Populär wurde Maria Hellwig in den 1970-er Jahren mit der Fernsehsendung "Die Musik kommt". Nach der Wiedervereinigung gewann sie in den ostdeutschen Bundesländern viele Fans hinzu. Den Sachsen oder Brandenburgern macht die ausgebildete Operettensängerin denn auch große Komplimente. "Die können wenigstens noch zuhören", sagte sie etwa bei den Proben zum "Grand Prix der Volksmusik".
"Gut gestorben" mit fünf Jahren
Weltweit bekannt wurde Maria Hellwig mit ihrer ganz besonderen Technik des Jodelns. Zum ersten Mal stand sie mit fünf Jahren auf der Bühne des heimatlichen Bauerntheaters - als Mädchen, das sterben musste. "Die Leute haben geweint. Da dachte ich mir, du musst gut gestorben sein", erzählt sie noch heute schmunzelnd. Während Tochter Margot bei der Großmutter in der oberbayerischen Heimat aufwuchs, sammelte Maria Hellwig nach Ende des Zweiten Weltkrieges an der Hamburger Volksoper Erfahrungen im Operettenfach. "Ich war auf der Akademie der Tonkunst, hatte ein Stipendium und kam per Zufall, weil die Soubrette krank wurde, zu einer Rolle in 'Land des Lächelns'."

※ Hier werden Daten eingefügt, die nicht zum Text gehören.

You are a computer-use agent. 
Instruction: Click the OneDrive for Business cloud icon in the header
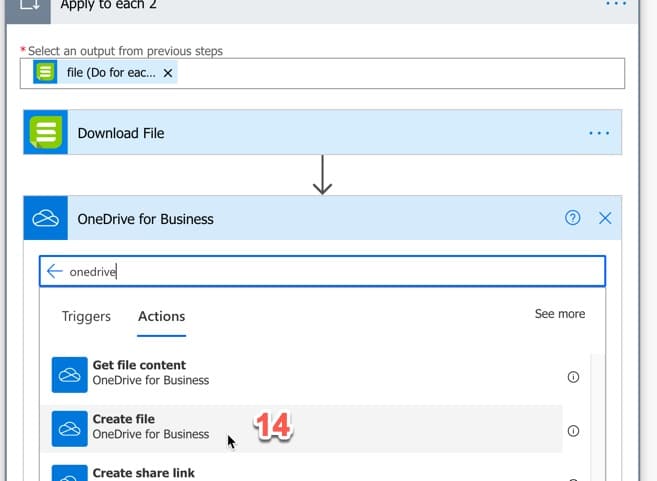(45, 219)
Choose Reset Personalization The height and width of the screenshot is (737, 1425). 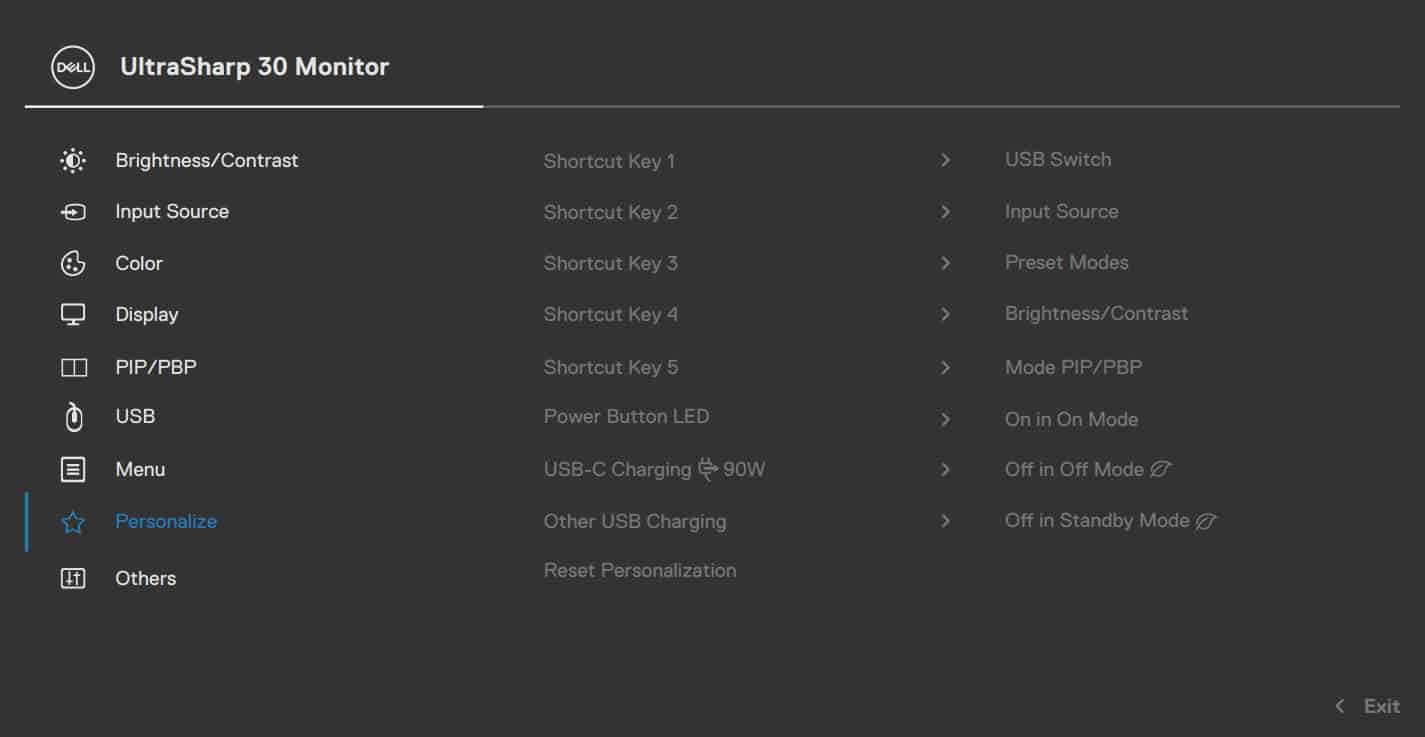click(640, 571)
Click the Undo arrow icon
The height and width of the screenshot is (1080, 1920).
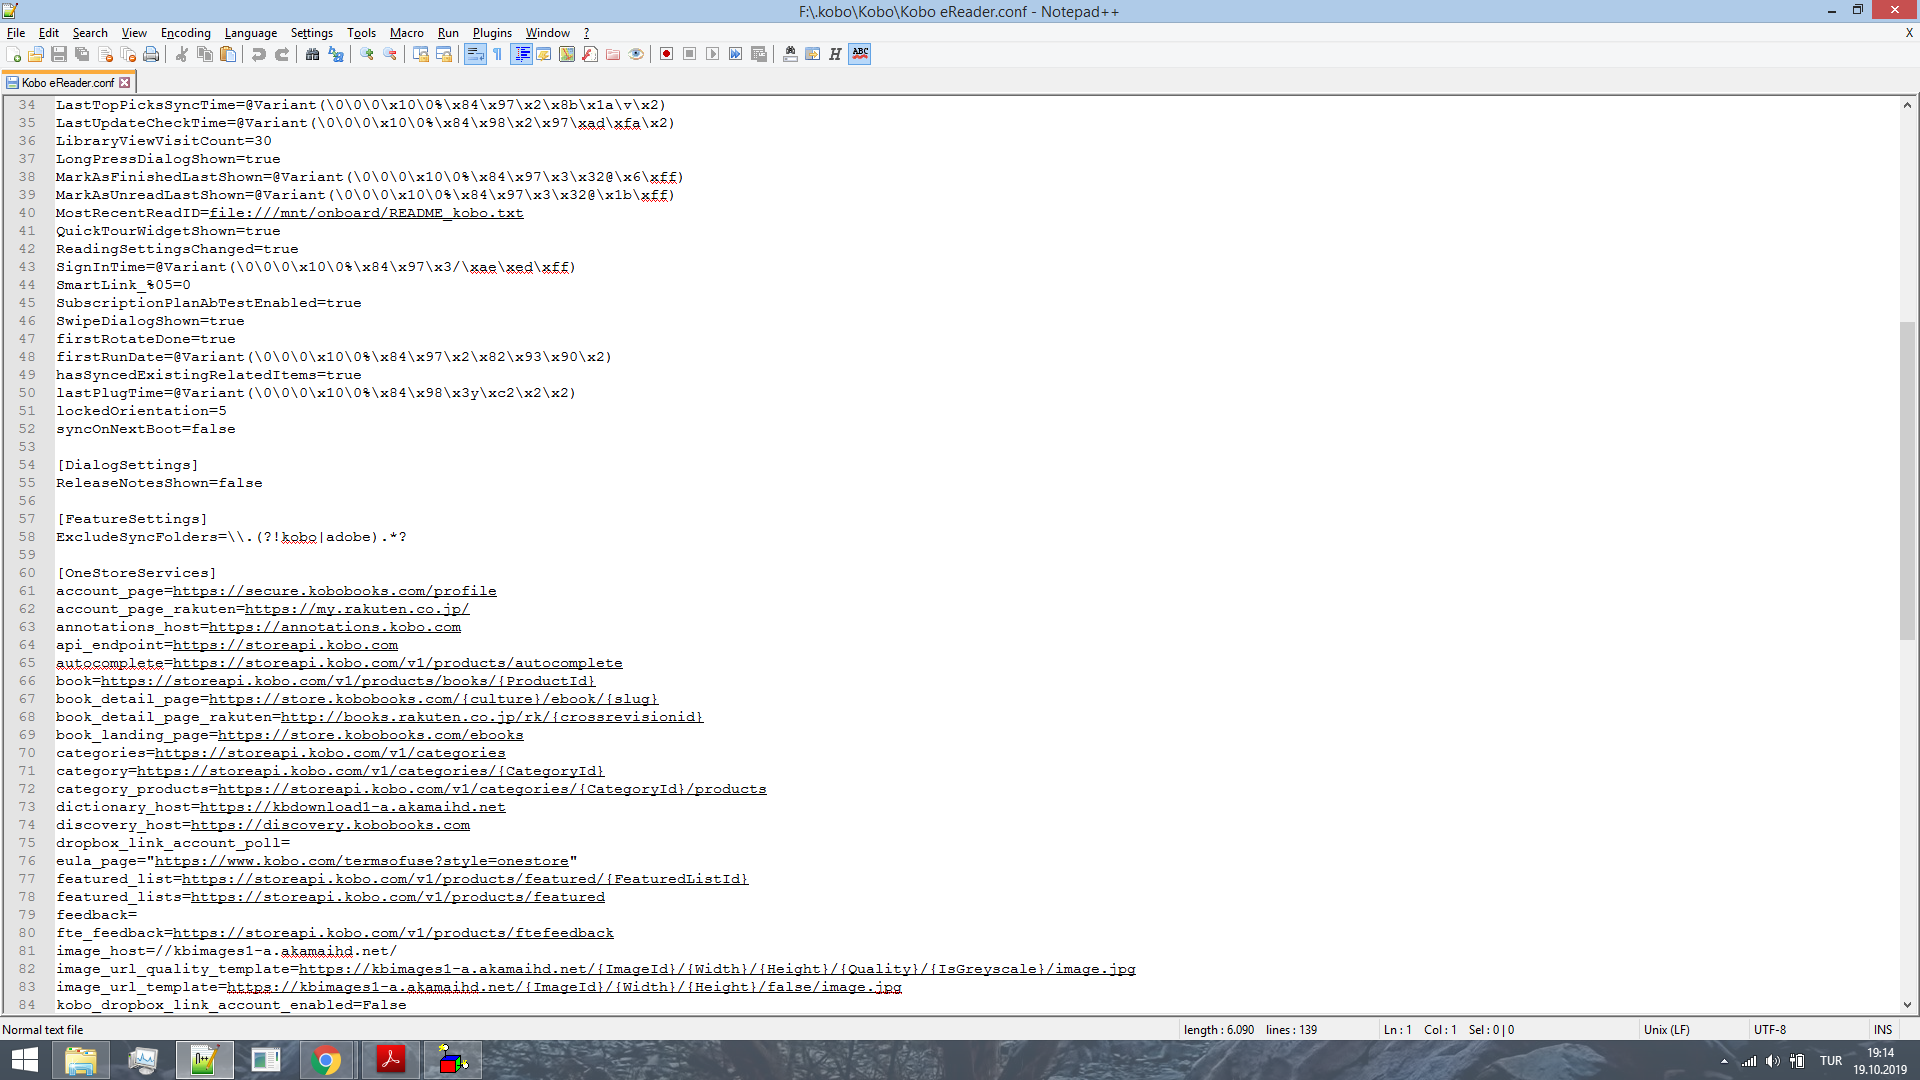(259, 54)
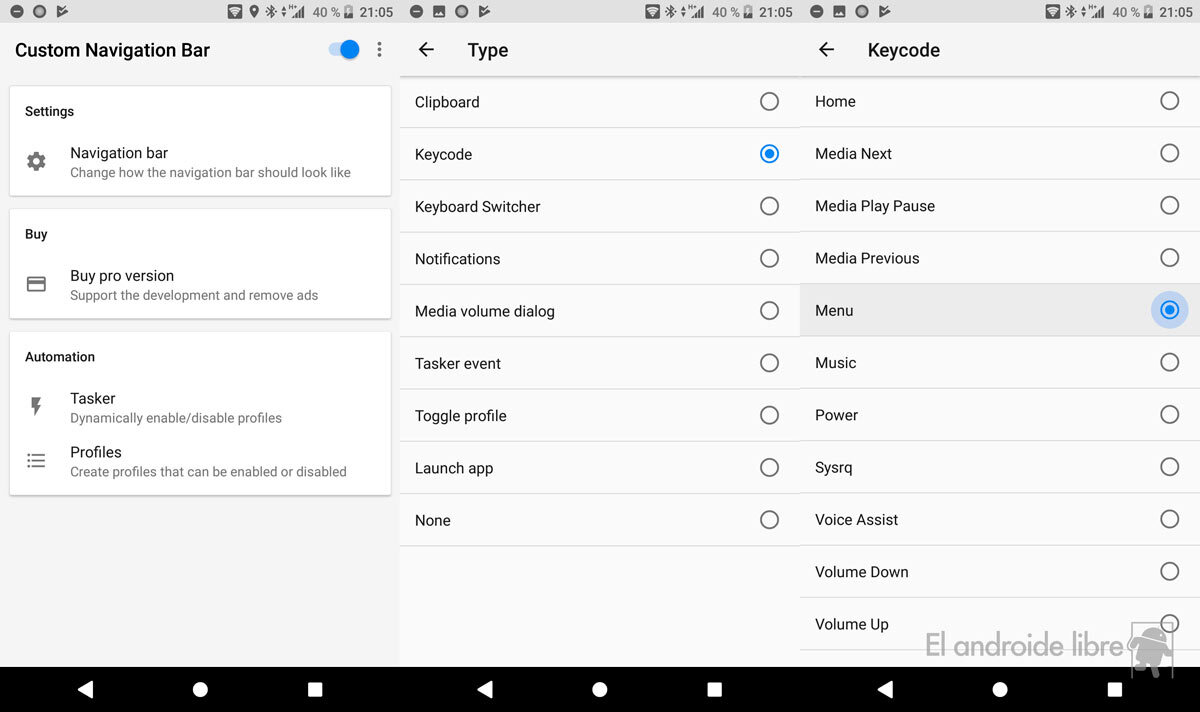Go back from the Keycode screen
The width and height of the screenshot is (1200, 712).
[x=826, y=50]
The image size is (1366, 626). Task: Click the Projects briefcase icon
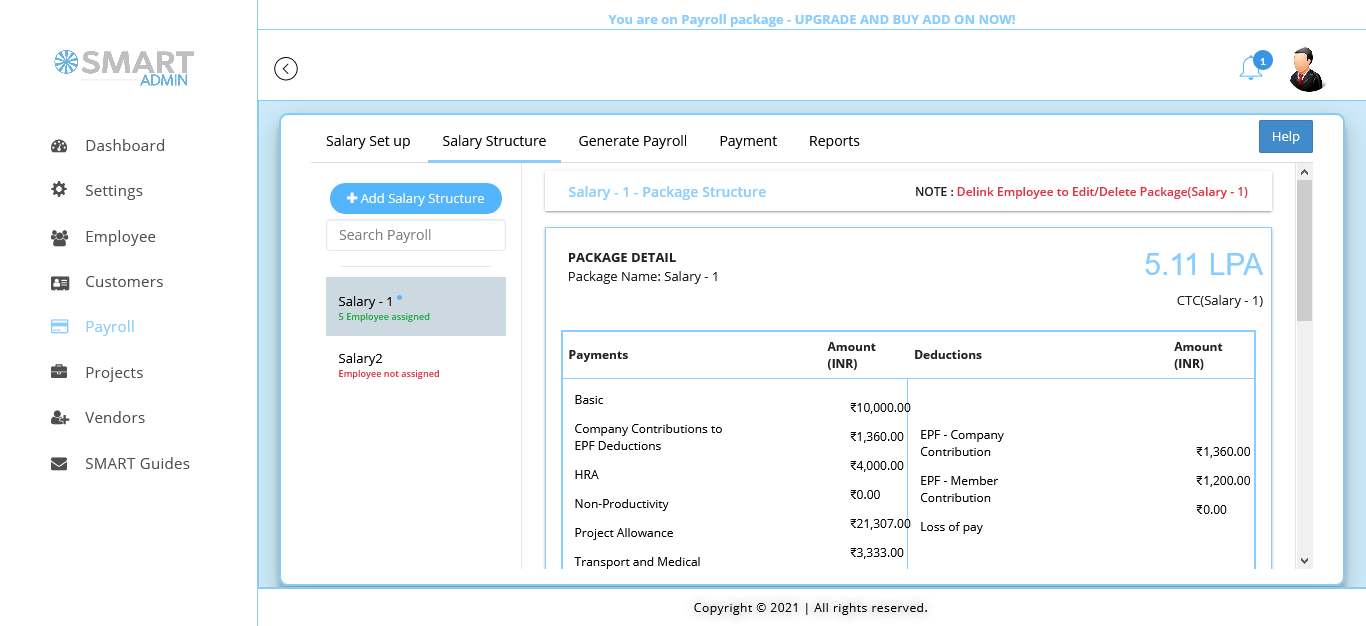pos(59,372)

Ihrer Tochter zuliebe kehrte sie zusammen mit ihrem zweiten Mann nach Reit im Winkl zurück. Daheim entdeckte der Jodelsänger Franzl Lang die Künstlerin für die berühmte Münchner Volksbühne "Platzl", wo ihre zweite Karriere begann. Durch Schallplattenaufnahmen, Gastspiele und Tourneen wurde sie schnell als Volksmusikantin berühmt. Sie spielte in zwei Heimatfilmen mit, ging 1959 mit Max Greger auf eine Tournee durch Russland und wurde in Amerika, Kanada und Japan als Botschafterin deutscher Volksmusik gefeiert.
Für ihre Verdienste um die Volksmusik erhielt Maria Hellwig viele Auszeichnungen. Auch Goldene Schallplatten gehören dazu. Doch vielmehr freut sie eine Ehrung ihrer Heimatgemeinde Reit im Winkl: Demnächst heißt der Weg an ihrem Gästehaus "Maria-Hellwig-Weg".